Comment: Both box office revenue and freebase actor ID contain some NaN values we want to remove before exploring actors' effect on revenue. 

In [None]:
# Removing movies without freebase_actor_id
movies_characters = movies_characters[movies_characters['freebase_actor_ID'].notna()]

# Removing movies without box_office_revenue
movies_characters = movies_characters[movies_characters['freebase_actor_ID'].notna()]

In [None]:
movie_count = movies_characters.shape[0]
unique_combos = movies_characters.value_counts(subset=['wikipedia_movie_ID', 'freebase_actor_ID'], dropna=False).shape[0]

print(
    """
    Total number of movies in our merged dataset: {}
    Unique number of combinations of 'wikipedia_movie_ID' and 'freebase_actor_ID': {}
    """.format(movie_count, unique_combos))

Comment: Some actors are listed mulitple times because they play different characters in the same movie.

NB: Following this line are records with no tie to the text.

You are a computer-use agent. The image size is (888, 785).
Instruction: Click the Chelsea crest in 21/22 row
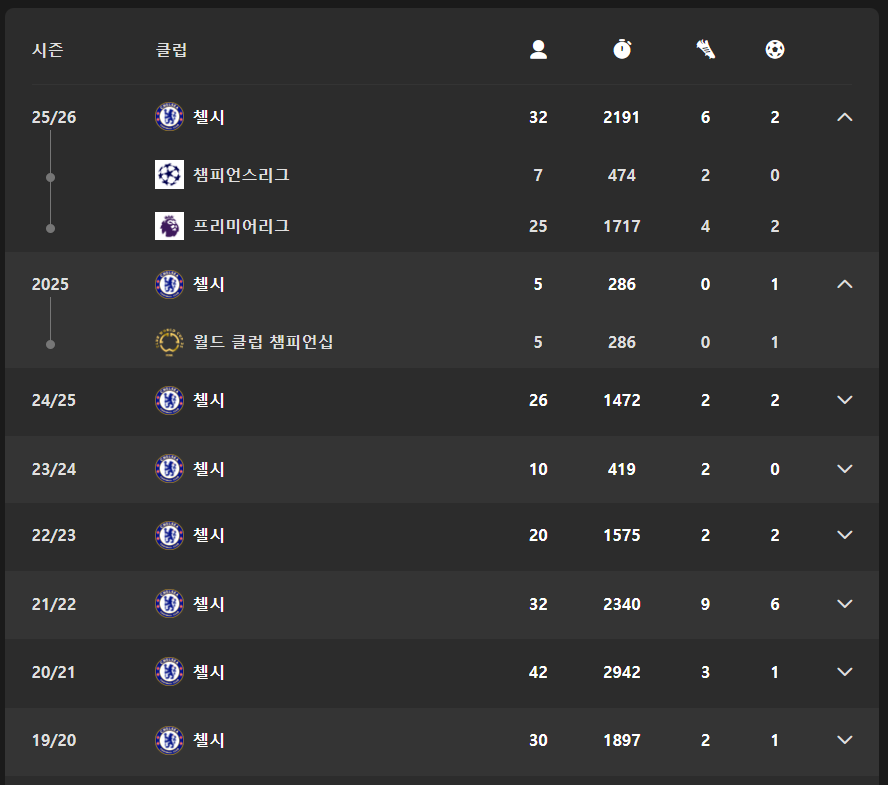[x=170, y=604]
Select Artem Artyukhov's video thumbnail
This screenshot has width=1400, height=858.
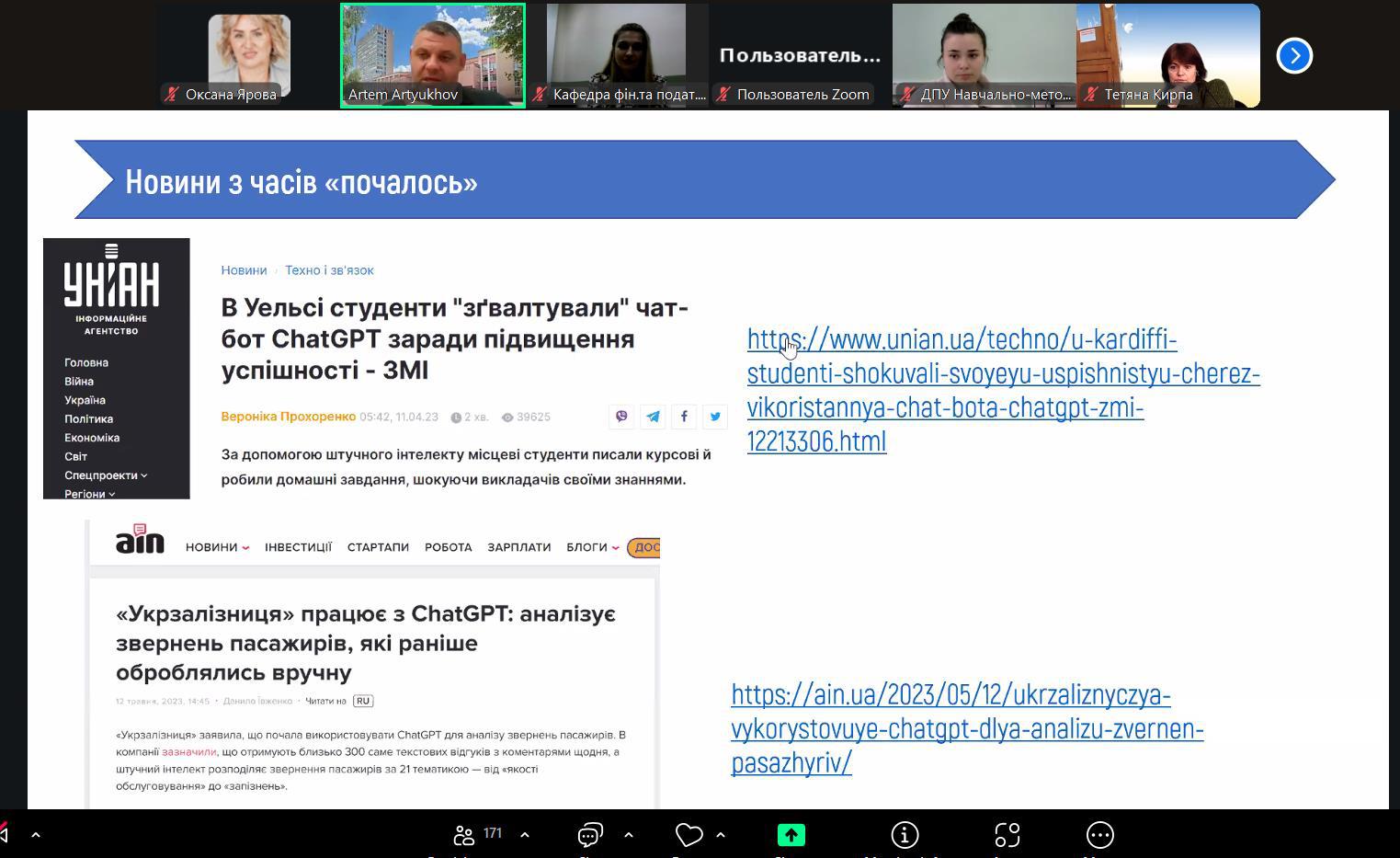point(433,55)
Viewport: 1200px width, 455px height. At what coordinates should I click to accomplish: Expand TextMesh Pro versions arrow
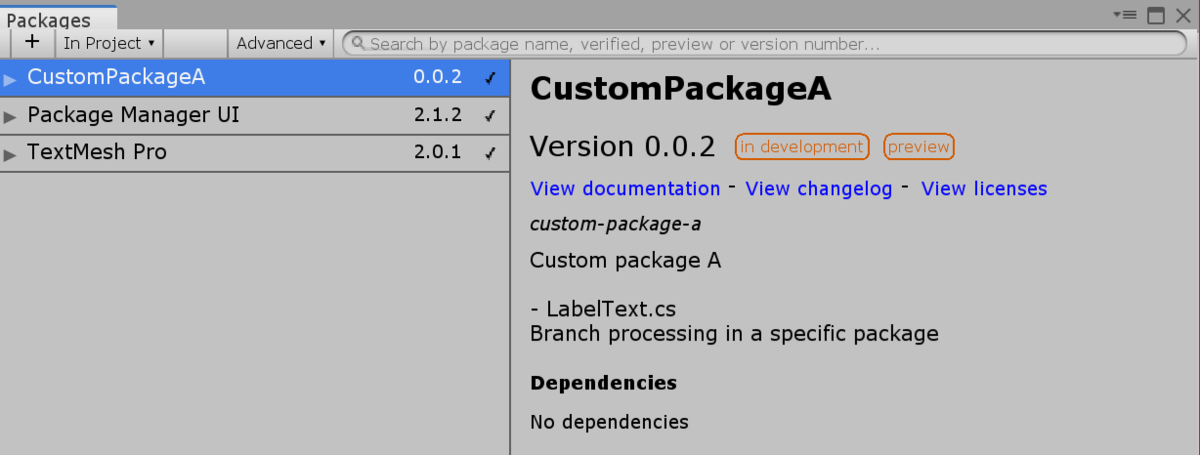coord(10,154)
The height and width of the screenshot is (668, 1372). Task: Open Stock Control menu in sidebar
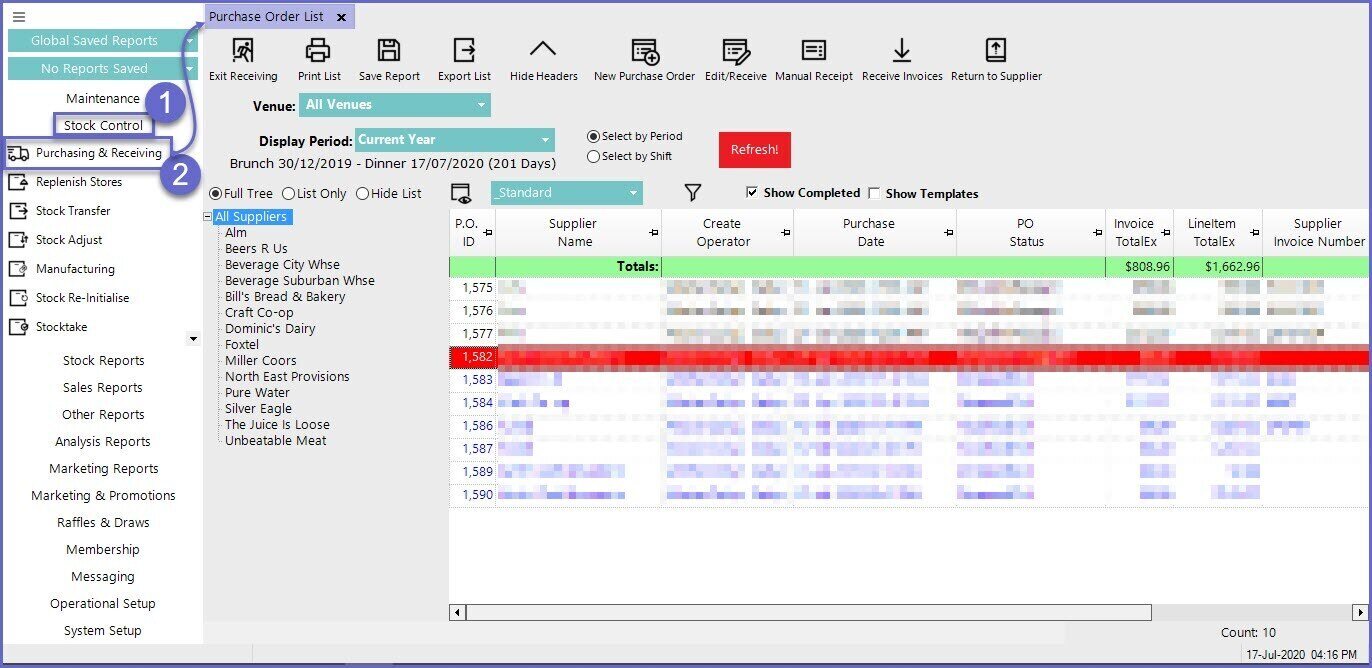103,126
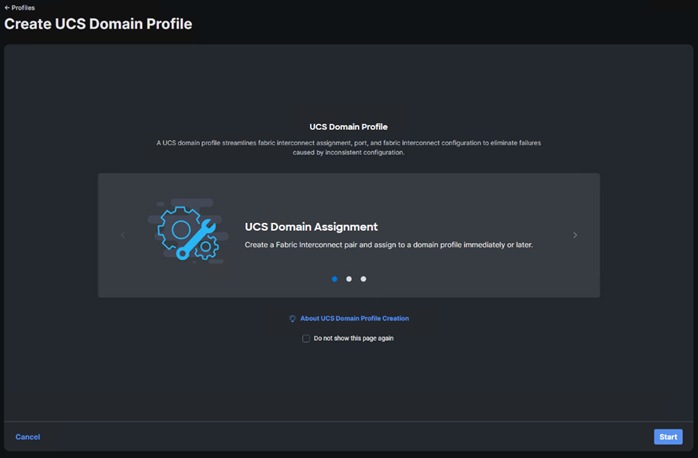Click the UCS Domain Assignment slide heading
Viewport: 698px width, 458px height.
(x=311, y=227)
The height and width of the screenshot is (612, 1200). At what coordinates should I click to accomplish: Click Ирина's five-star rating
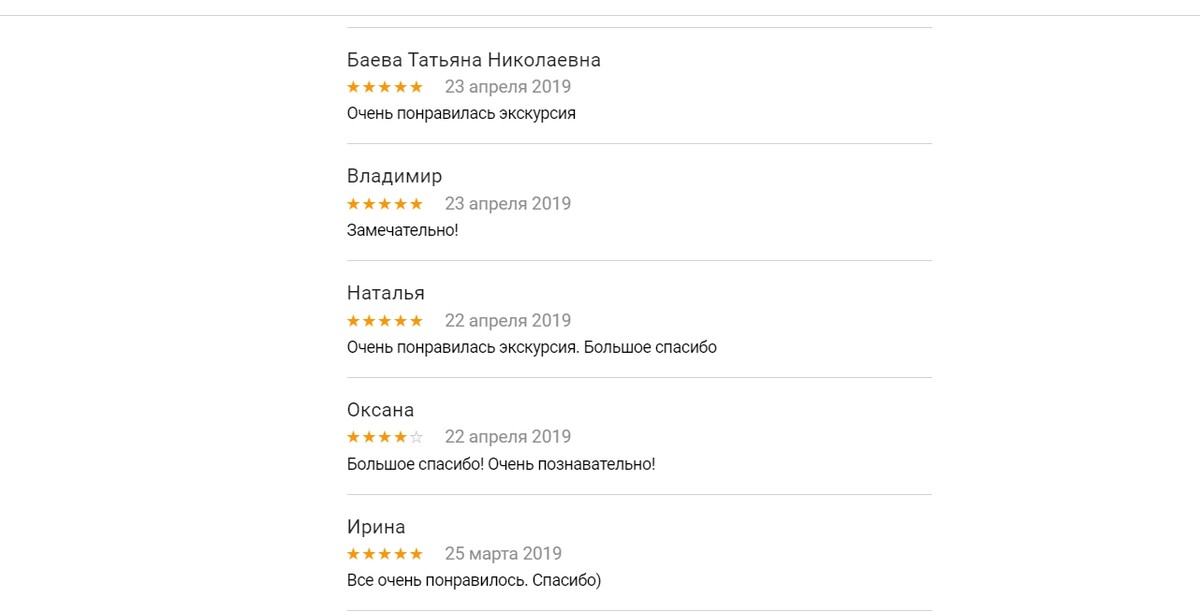pos(385,554)
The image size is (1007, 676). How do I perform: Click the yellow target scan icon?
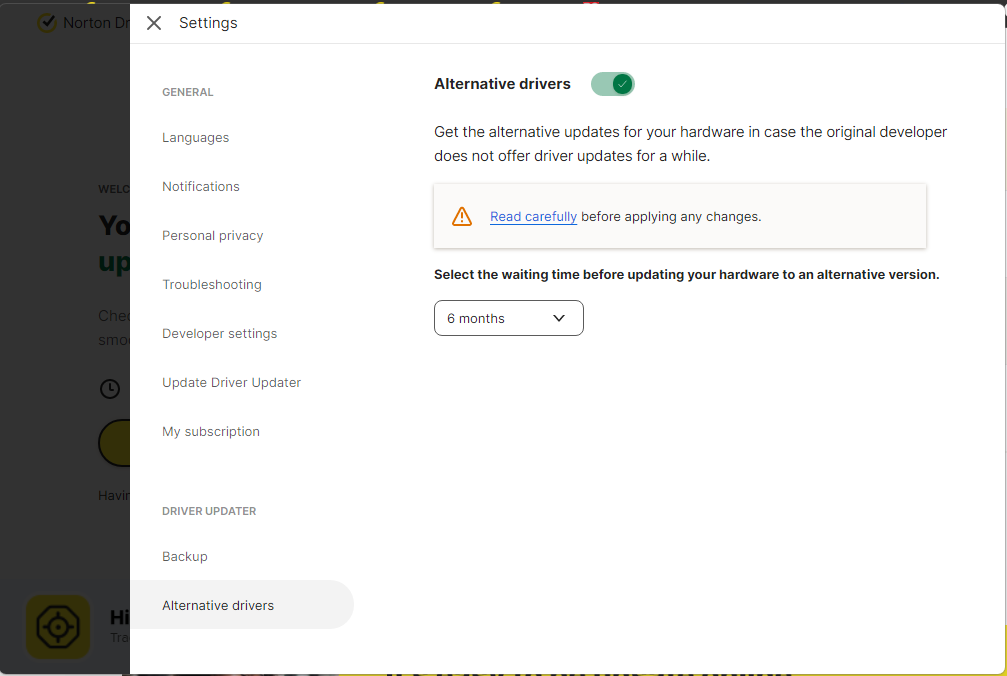click(58, 627)
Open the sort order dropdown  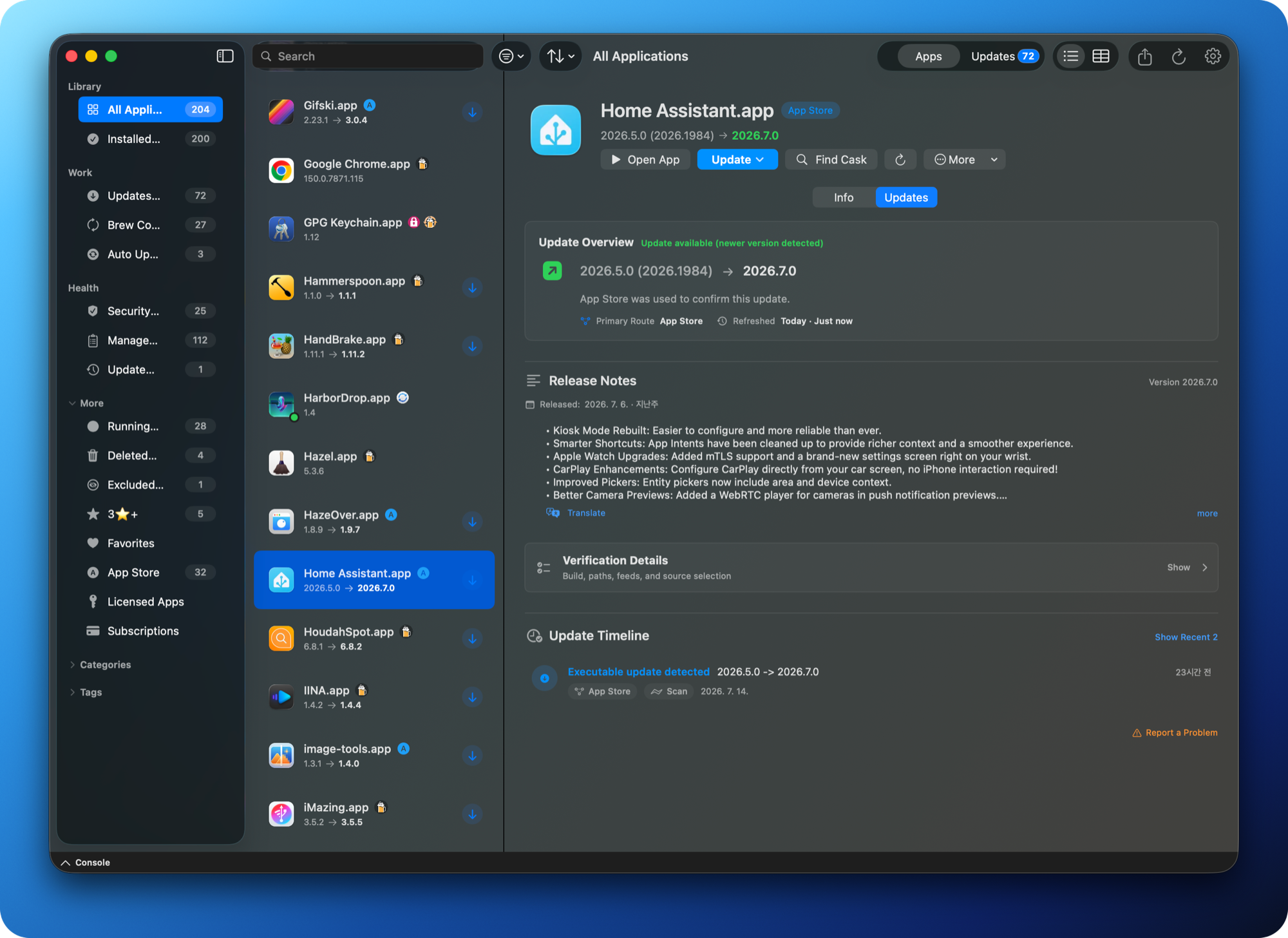point(560,57)
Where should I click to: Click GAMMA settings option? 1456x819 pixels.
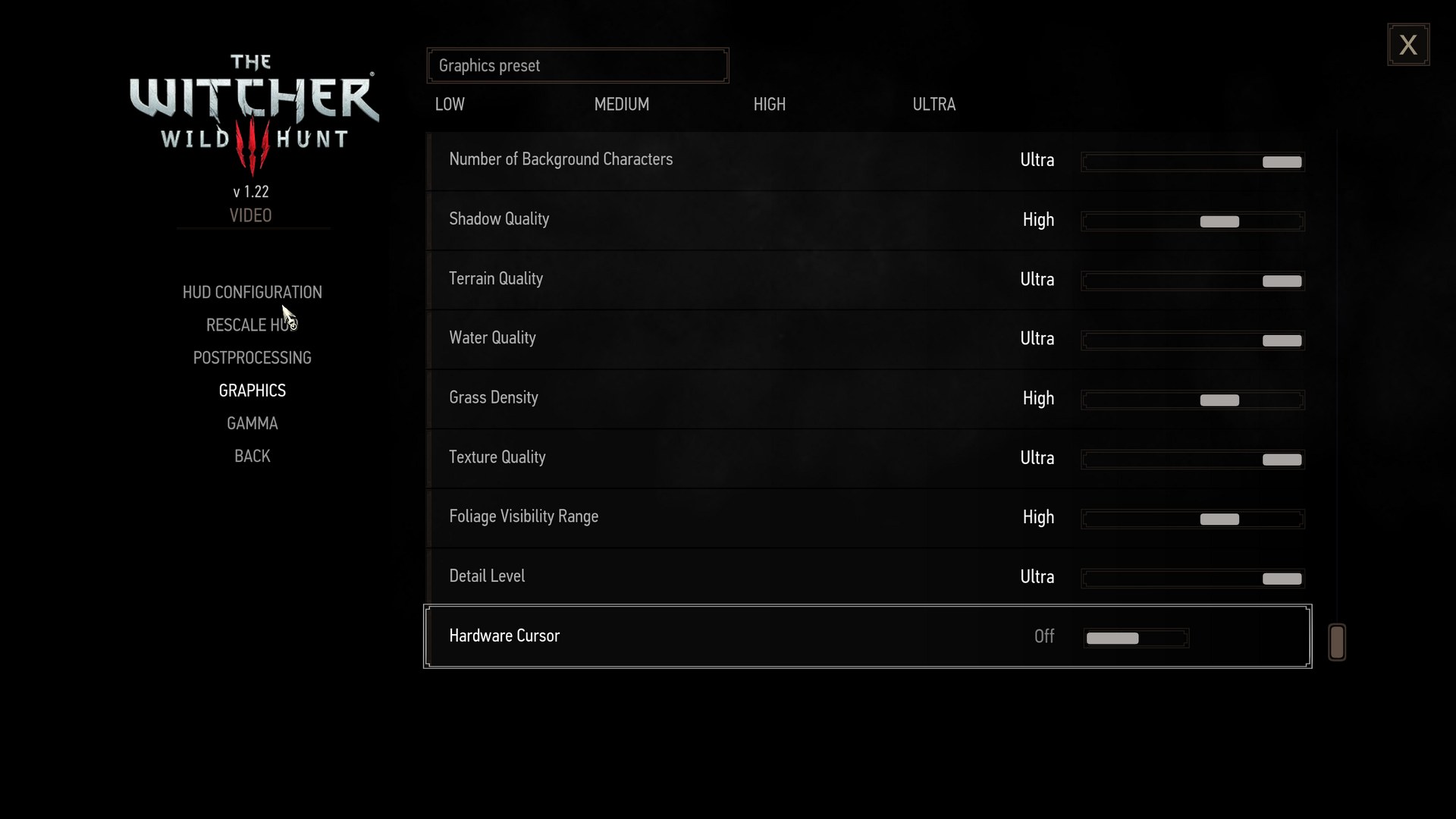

We only want unique combinations of 'wikipedia_movie_ID' and 'freebase_actor_ID'. 


In [None]:
# We filter out duplicated combinations of 'wikipedia_movie_ID' and 'freebase_actor_ID'. 
# For now, we do not care which row we keep
movies_characters = movies_characters.drop_duplicates(subset=['wikipedia_movie_ID', 'freebase_actor_ID'], keep='first')

In [None]:
movies_characters[['wikipedia_movie_ID', 'freebase_actor_ID']].value_counts().shape

In [None]:
# Number of unique movies
num_movies = movies_characters["wikipedia_movie_ID"].nunique()
num_movies

In [None]:
# Number of unique actors in dataset
num_actors_unique = movies_characters["freebase_actor_ID"].nunique()
num_actors_unique

In [None]:
# Checking number of actors in dataset, counting actors multiple times if they play
# in multiple movies
count_actors = movies_characters["freebase_actor_ID"].count()
count_actors

In [None]:
# Number of actors on average per movie
count_actors / num_movies

In [None]:
# One Hot Encoding of Actors
movies_characters_dummy = pd.get_dummies(data=movies_characters, columns=['freebase_actor_ID'])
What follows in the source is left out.